Plaza de España, Seville
Building in Seville, Spain From Wikipedia, the free encyclopedia
Building in Seville, Spain From Wikipedia, the free encyclopedia
The Plaza de España ("Spain Square", in English) is a plaza in the Parque de María Luisa (Maria Luisa Park), in Seville, Spain. It was built in 1928 for the Ibero-American Exposition of 1929. It is a landmark example of Regionalism Architecture, mixing elements of the Baroque Revival, Renaissance Revival and Moorish Revival (Neo-Mudéjar) styles of Spanish architecture.[1]
Plaza de España | |
---|---|
General information | |
Architectural style | Spanish Regionalism, mixing Spanish Renaissance Revival, Spanish Baroque Revival and Neo-Mudéjar styles |
Town or city | Seville |
Country | Spain |
Completed | 1928 |
Client | Alfonso XIII |
Technical details | |
Floor area | 45,932 m2 (494,410 sq ft) |
Design and construction | |
Architect(s) | Aníbal González |
In 1929, Seville hosted the Ibero-American Exposition World's Fair, located in the celebrated Maria Luisa Park (Parque de María Luisa). The park gardens were designed by Jean-Claude Nicolas Forestier.[1] The entire southern end of the city was redeveloped into an expanse of gardens and grand boulevards.

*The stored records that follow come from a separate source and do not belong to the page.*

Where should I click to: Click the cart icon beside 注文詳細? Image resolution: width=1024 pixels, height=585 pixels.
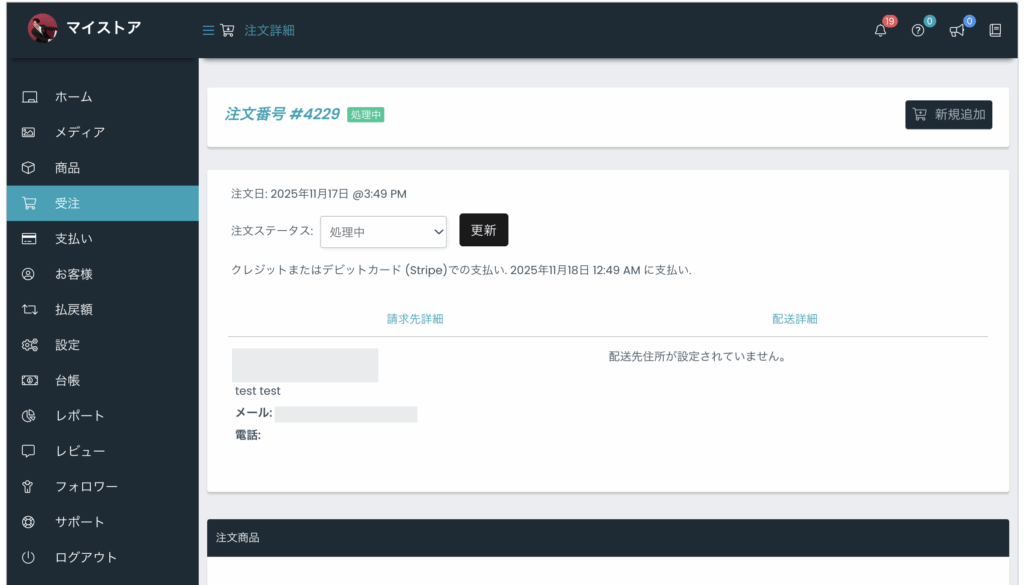227,30
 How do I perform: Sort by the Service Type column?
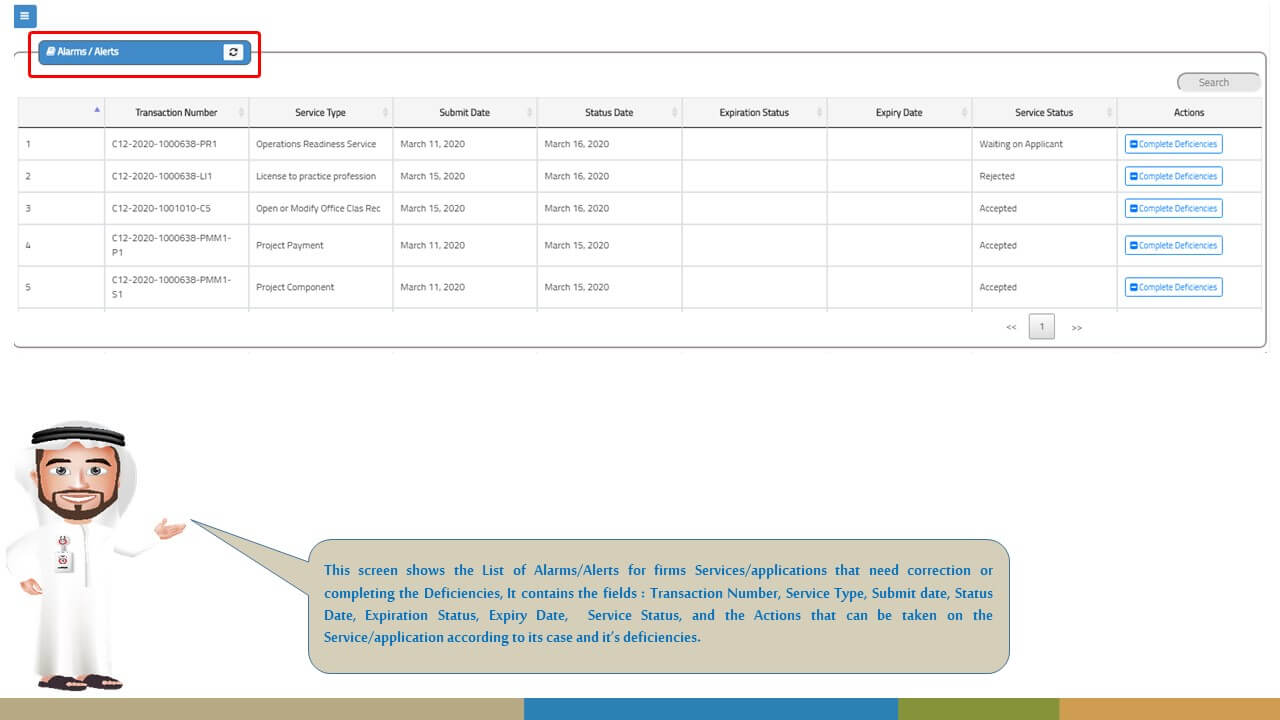point(320,113)
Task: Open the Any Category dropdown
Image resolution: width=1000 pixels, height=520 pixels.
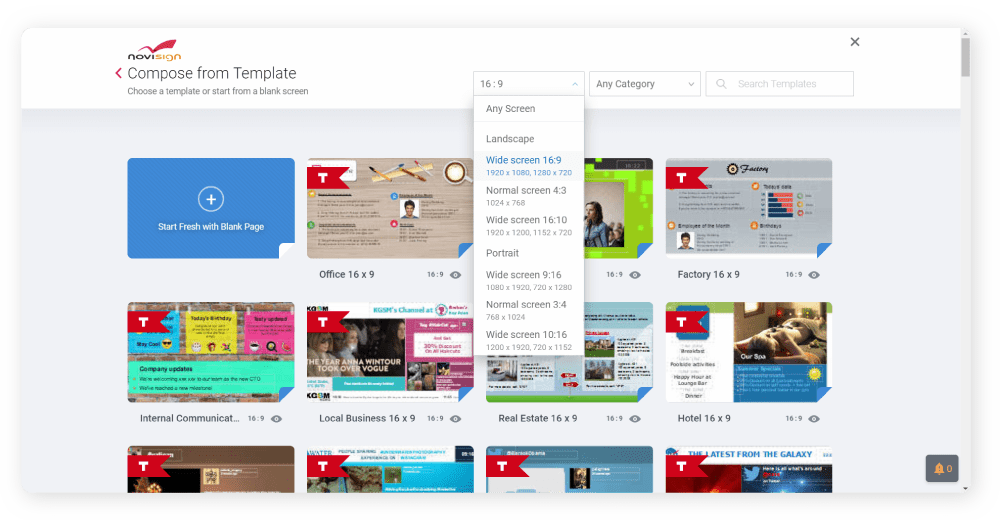Action: click(645, 84)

The centre of it is Parque de María Luisa, designed in a "Moorish paradisical style", with a half mile of tiled fountains, pavilions, walls, ponds, benches, and exhedras; lush plantings of palms, orange trees, Mediterranean pines, and stylized flower beds. Numerous buildings were constructed in the park to provide spaces for the exhibition.[2]

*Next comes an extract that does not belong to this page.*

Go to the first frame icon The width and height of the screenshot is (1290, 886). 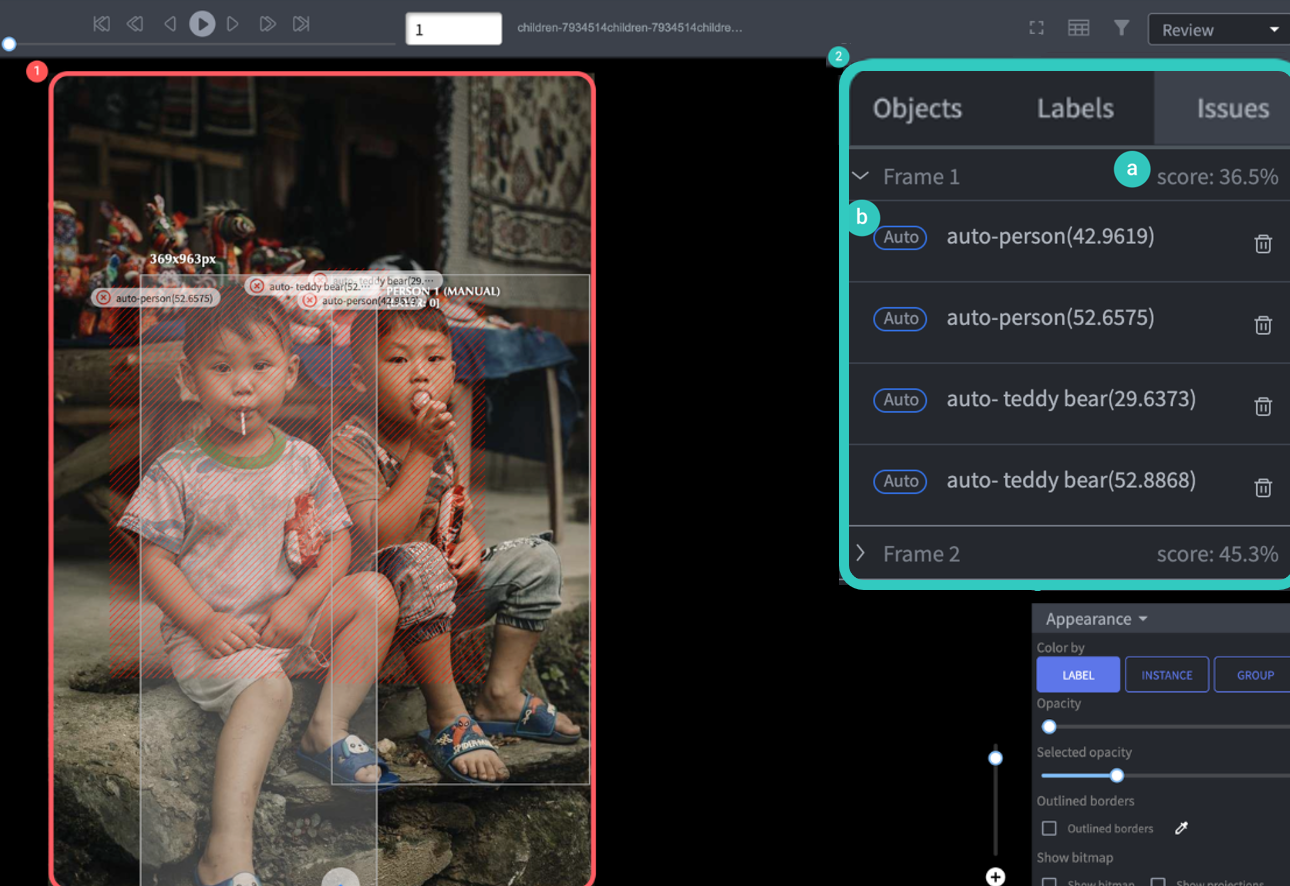[x=101, y=24]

The Plaza de España, designed by Aníbal González, was a principal building built on the Maria Luisa Park's edge to showcase Spain's industry and technology exhibits. González combined a mix of 1920s Art Deco and Spanish Renaissance Revival, Spanish Baroque Revival and Neo-Mudéjar styles. The Plaza de España complex is a huge half-circle; the buildings are accessible by four bridges over the moat, which represent the ancient kingdoms of Spain. In the centre is the Vicente Traver fountain.

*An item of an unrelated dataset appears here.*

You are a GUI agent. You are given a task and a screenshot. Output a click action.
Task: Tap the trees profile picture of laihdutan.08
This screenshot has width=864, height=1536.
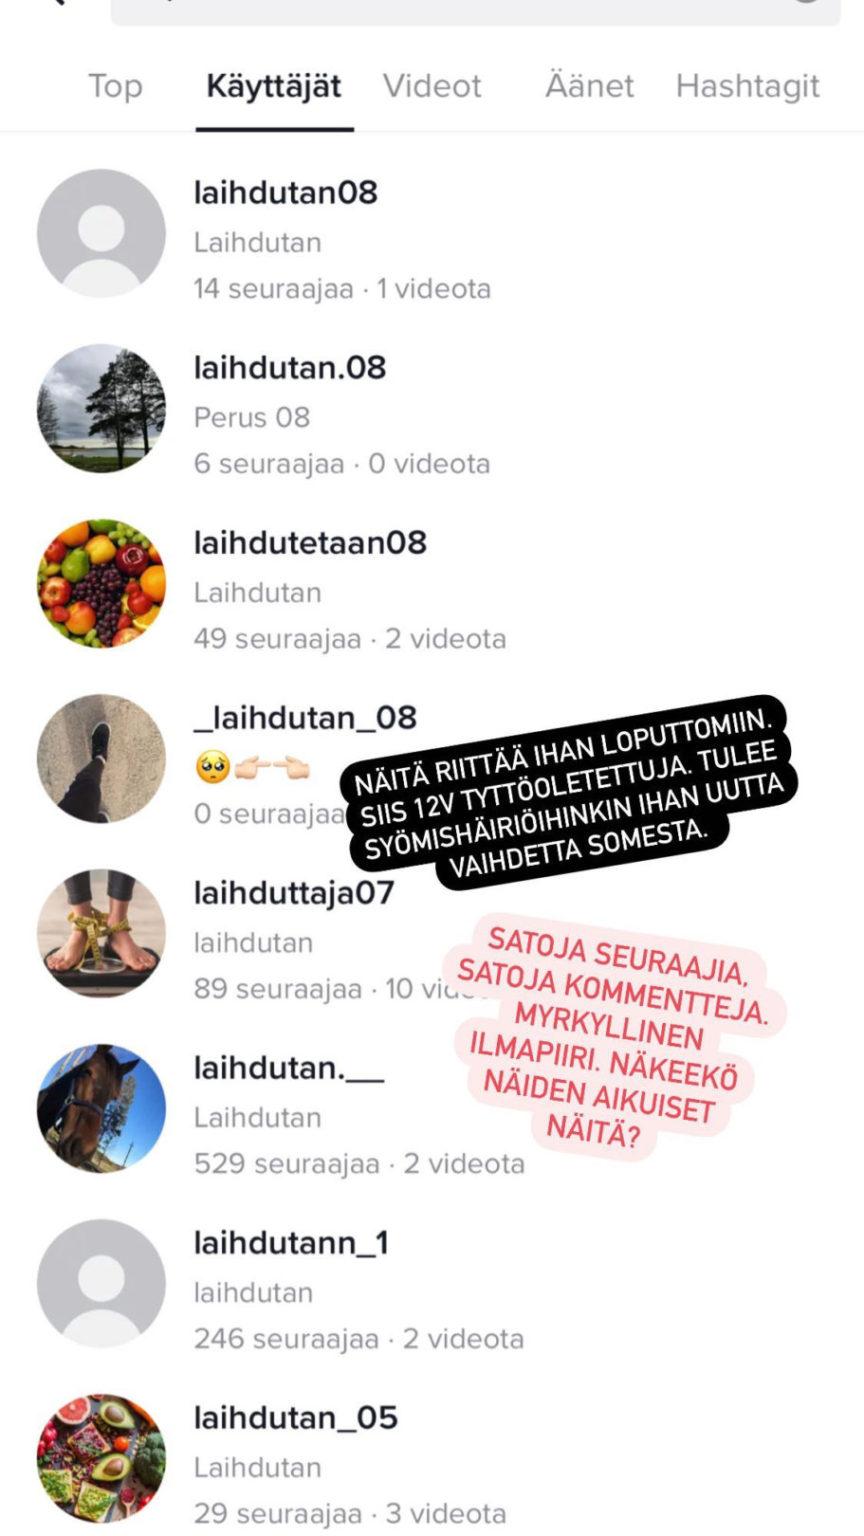point(101,408)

Many tiled alcoves were built around the plaza, each representing a different province of Spain.[3] The Plaza's tiled Alcoves of the Provinces are frequent backdrops for visitors' portrait photographs, taken in their own home province. Each alcove is flanked by a pair of covered bookshelves, now used by visitors in the manner of a "Little Free Library". Each bookshelf often contains works with information about their province. Visitors have also donated favorite novels and other books for others to read.
Today the buildings of the Plaza de España have been renovated and adapted for use as offices for government agencies. The central government departments, with sensitive adaptive redesign, are located within it. Toward the end of the park, the grandest mansions from the fair have been adapted as museums. The most distant museum contains the city's archaeology collections. The main exhibits are Roman mosaics and artefacts from nearby Italica.
The Plaza de España has been used as a filming location, including scenes for Lawrence of Arabia (1962). The building was used as a location in the Star Wars movie series Star Wars: Episode II – Attack of the Clones (2002) — in which it featured in exterior shots of the City of Theed on the Planet Naboo.[4] It also featured in the 2012 film The Dictator. The 2023 Netflix series, Kaos, also featured scenes filmed at the Plaza. [5]
The plaza was used as a set for the video of Simply Red's song "Something Got Me Started".
From 2007 to 2010, the Seville City Council invested 9 million euros in the restoration of the Plaza de España. The objective was to recover the original monument as the architect, Aníbal González, conceived it. [6] To restore it, the restoration team worked to recover pieces such as the ceramic streetlights, benches, and even pavements. In other cases, they created reproductions of elements based on photographs and postcards from the municipal newspaper library. Cefoarte and Diaz Cubero were some of the experts who worked in multidisciplinary teams to restore this complex to lively use.[7]